When you use tobacco products you can almost certainly expect a lecture from someone on the adverse health effects that are associated with the plant. Everyone who uses the product knows of the danger, we do not need to be reminded by everyone, all the time. Non-users often will label you negatively and make you feel dirty for using the product. People will openly express their discontent towards the habit with negative dialogue, but if the roles were reversed and I were to comment, on say, an unattractive piece of attire, I would be the bad guy. That is a double standard.

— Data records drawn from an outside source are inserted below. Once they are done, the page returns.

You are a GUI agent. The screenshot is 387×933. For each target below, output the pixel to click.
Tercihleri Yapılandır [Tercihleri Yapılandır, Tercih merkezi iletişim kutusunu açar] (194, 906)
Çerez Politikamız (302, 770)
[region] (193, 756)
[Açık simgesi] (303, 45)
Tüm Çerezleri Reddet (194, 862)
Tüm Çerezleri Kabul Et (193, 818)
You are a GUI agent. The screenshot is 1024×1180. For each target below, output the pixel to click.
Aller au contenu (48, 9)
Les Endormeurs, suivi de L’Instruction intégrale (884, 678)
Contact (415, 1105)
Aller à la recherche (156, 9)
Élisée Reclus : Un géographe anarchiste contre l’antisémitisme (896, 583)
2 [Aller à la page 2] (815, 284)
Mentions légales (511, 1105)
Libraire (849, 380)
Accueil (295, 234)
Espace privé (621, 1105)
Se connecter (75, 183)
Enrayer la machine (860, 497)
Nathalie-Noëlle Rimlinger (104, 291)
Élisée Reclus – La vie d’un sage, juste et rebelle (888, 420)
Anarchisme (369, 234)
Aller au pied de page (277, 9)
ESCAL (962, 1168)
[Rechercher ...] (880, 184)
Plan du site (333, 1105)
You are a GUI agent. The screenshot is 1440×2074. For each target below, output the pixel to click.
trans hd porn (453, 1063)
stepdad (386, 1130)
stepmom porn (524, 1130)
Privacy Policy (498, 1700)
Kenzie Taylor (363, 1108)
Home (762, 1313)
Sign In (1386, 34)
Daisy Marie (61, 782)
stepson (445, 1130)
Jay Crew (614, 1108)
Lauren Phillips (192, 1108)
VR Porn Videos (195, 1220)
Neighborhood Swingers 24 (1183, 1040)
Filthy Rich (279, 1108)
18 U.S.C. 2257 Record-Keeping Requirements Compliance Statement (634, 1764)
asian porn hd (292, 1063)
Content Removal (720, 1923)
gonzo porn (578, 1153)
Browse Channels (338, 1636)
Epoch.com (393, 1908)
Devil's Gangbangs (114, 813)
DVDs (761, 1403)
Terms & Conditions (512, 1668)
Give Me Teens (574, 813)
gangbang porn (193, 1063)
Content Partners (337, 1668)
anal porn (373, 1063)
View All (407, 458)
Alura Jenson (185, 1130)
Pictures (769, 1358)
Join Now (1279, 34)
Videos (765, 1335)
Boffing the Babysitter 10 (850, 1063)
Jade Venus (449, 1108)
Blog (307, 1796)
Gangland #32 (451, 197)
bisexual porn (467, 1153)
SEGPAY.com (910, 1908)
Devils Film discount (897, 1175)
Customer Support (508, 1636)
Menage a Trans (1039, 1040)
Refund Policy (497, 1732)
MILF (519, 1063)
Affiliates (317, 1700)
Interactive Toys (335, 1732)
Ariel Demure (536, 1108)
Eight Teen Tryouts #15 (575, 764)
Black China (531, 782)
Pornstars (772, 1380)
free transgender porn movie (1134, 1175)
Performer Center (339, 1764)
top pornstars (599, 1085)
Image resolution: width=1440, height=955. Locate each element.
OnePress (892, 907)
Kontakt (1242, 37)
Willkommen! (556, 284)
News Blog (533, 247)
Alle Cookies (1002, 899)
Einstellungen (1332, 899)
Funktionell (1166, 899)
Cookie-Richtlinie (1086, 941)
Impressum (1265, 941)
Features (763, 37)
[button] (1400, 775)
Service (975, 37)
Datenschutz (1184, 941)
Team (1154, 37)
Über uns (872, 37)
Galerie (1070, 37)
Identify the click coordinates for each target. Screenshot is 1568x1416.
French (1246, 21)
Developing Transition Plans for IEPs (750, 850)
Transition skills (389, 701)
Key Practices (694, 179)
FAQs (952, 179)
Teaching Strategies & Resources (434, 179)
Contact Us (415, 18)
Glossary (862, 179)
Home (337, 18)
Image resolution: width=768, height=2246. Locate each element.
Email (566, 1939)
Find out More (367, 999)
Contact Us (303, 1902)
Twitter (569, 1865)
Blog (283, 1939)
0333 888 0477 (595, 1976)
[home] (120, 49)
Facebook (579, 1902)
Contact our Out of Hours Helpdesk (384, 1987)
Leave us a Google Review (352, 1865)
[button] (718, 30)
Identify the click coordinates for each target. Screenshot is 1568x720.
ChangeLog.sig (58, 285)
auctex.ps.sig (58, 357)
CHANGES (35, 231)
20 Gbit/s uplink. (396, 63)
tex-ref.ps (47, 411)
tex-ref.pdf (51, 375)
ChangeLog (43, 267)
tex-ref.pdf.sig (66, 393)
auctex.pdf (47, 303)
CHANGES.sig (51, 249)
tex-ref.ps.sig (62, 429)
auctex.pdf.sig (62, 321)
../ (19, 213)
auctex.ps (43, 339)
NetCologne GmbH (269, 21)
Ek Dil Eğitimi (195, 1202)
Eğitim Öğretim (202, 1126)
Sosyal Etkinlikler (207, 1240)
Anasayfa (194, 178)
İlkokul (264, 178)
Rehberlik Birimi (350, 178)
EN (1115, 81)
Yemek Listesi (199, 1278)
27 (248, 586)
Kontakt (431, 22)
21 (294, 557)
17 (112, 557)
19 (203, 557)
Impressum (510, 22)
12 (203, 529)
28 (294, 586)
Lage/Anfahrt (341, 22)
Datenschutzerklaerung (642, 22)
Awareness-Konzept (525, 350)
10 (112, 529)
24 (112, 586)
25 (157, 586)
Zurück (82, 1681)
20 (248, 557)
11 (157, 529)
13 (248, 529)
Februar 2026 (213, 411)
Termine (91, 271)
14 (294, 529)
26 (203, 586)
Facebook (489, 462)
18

Furthermore, and feel free to disagree, I do believe that tobacco companies have it bad. Not only are they the only companies not allowed to advertise their products on the television, but they have to print warning labels ALL over their packaging. Don’t get me wrong, it is good that they are warning people of the potential danger, but they have even had to take the word ‘light’ off their cigarette packages because it apparently implies less danger. These companies are just one step away from having to print “This is poison and will kill you” on their products, and that I do not agree with. I think that they should make McDonald’s print “Surgeon General’s warning: This product will make you fat” on every cheeseburger, but maybe that’s just me.

In conclusion, I simply want to express to everyone that I am displeased with the treatment I receive being a tobacco-user. I’m sure that others who share the same lifestyle feel the same. So please, stop stepping on my toes and my civil liberties.